It’s an eyesore and a pain for many Albuquerque commuters. For weeks, a portion of Coal Avenue downtown has been closed for construction, and now people are wondering where and what that construction is.
The road has been closed for nearly three weeks, and with no construction on Coal Avenue itself, many are wondering why the “road closed” signs went up in the first place.
“It’s just so hard to get in and out,” said Yvonne Montoya of Albuquerque.
“It slows us residents down from getting to where we need to get,” said Louise Trujillo, another Albuquerque resident.
The road closure on Coal Avenue between Fourth and Fifth Street has been causing major delays for drivers, and it’s all for the construction of the Zocalo Lofts, which broke ground last summer.
“We hope that this new development will bright light future developments down Fourth Street,” developer Andy Wilkinson said at the groundbreaking. “Ultimately generating traffic and bring prosperity into Barelas.”
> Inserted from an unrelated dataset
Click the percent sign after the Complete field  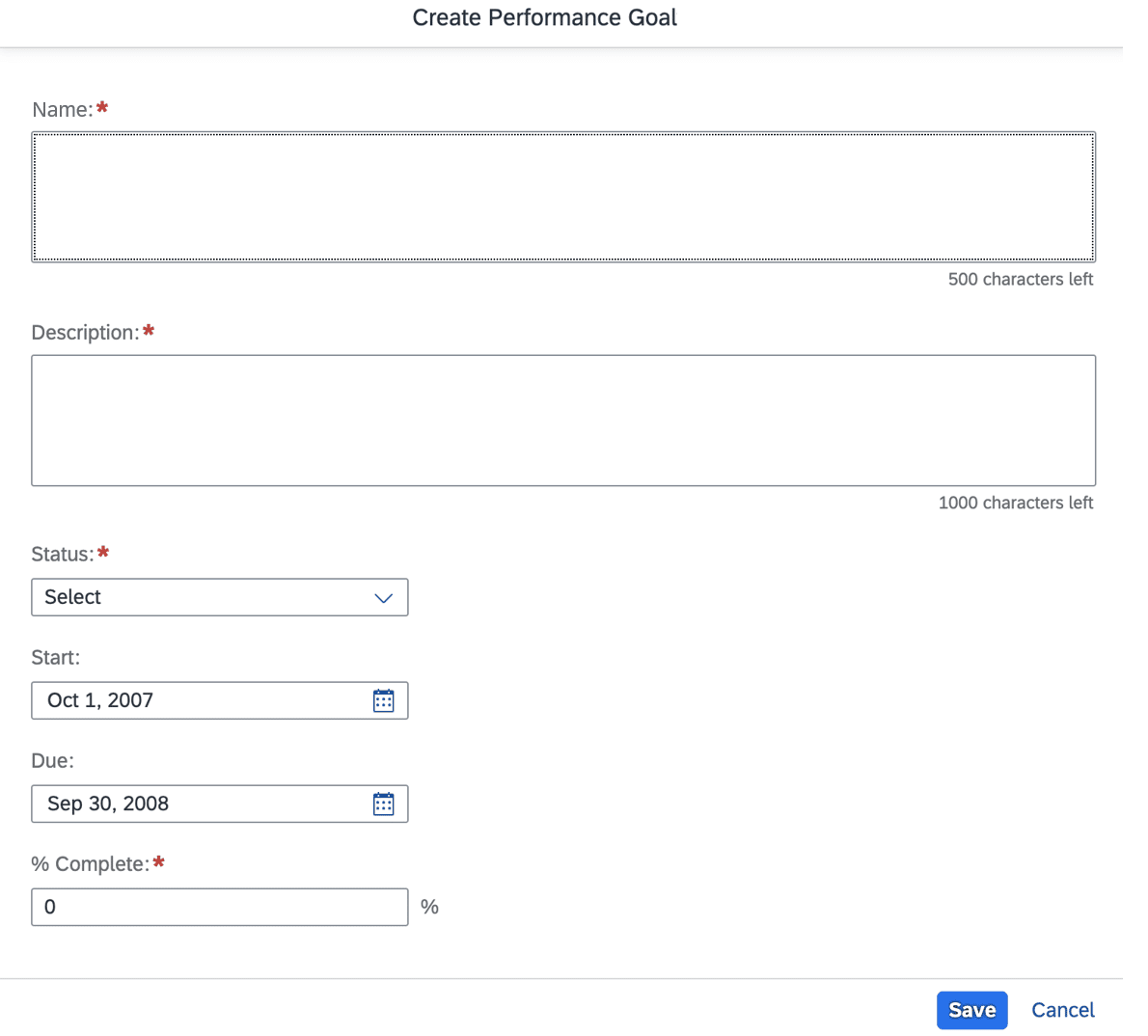tap(430, 907)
The closure is causing congestion, but if you look closer there is no construction happening. In fact, despite the weeks-long closure, they haven’t even broken ground on Coal. It’s a problem Mayor Keller has promised to fix.
“One of the things that’s most frustrating for Burquenos is when you’re sitting in traffic,” Mayor Keller said in June 2018. “You’ve got the orange barrels and nothing is actually happening. We’re going to try to eliminate that at least in city projects.”
However, this project is different because it’s not a city project. It’s a project being completed by Altor Construction and Insight Construction.
KRQE News 13 reached out to both companies to find out why Coal has been closed for so long, but they didn’t return our calls.
The city’s Department of Municipal Development says they approved two permits for the project at the cost of $3,000. One was to tie in sewer and water lines. The other focuses on concrete work and expires Jan. 31.
However, on day 20 of the closure, there’s still no sign of road work on Coal.
“You know it’s like, why don’t you just leave the road alone until you’re serious,” said Trujillo. “If not, you’re just wasting everyone’s time.”
The permit ends at the end of the month, however, the Department of Municipal Development says the road could open sooner if the work gets done ahead of schedule.
When ground was broken on the Zocalo building last year, it was expected to be done by this spring.
The city’s Planning and Zoning Department now says the apartments are slated for completion this fall.